BEGIN DATASET RECORDS
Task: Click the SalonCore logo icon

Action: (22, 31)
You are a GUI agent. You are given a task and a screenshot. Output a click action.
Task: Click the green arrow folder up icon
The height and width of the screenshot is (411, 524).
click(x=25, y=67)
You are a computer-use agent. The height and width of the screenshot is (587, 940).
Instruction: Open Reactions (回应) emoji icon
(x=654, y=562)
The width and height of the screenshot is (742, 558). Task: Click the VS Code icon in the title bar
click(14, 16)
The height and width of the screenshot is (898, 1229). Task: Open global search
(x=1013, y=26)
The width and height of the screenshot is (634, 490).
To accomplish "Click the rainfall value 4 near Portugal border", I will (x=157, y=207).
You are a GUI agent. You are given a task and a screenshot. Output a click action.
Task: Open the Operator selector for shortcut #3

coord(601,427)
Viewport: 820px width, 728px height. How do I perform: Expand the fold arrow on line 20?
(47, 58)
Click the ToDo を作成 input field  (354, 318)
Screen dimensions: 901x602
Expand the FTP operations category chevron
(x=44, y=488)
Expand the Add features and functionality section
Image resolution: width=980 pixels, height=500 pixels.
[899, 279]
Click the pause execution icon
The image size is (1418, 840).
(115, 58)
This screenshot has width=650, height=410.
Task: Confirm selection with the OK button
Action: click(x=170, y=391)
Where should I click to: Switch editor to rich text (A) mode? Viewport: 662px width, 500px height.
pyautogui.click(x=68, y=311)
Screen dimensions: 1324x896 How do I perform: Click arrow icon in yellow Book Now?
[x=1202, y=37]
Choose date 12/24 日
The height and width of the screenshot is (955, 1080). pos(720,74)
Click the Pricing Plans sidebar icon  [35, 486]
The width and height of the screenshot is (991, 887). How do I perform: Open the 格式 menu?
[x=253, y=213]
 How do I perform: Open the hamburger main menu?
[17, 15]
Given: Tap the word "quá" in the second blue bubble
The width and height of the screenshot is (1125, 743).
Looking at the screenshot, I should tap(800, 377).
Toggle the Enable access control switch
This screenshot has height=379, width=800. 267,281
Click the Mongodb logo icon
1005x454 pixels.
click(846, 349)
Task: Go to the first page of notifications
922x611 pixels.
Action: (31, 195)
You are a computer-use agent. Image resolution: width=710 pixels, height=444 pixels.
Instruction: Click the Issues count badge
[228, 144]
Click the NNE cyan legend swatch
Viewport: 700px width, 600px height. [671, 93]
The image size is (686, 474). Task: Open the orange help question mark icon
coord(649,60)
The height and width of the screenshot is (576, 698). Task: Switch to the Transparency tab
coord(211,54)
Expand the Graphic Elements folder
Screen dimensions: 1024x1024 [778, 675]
END DATASET RECORDS
▸ **TASK BRIEF**:
Return all lines in the entries above that carry the word "agent".

▸ **RESPONSE BELOW**:
You are a GUI agent. You are given a task and a screenshot. Output a click action.
You are a computer-use agent. The height and width of the screenshot is (587, 940).
You are a GUI agent. You are given a task and a screenshot. Output a click action.
You are a computer-use agent. Image resolution: width=710 pixels, height=444 pixels.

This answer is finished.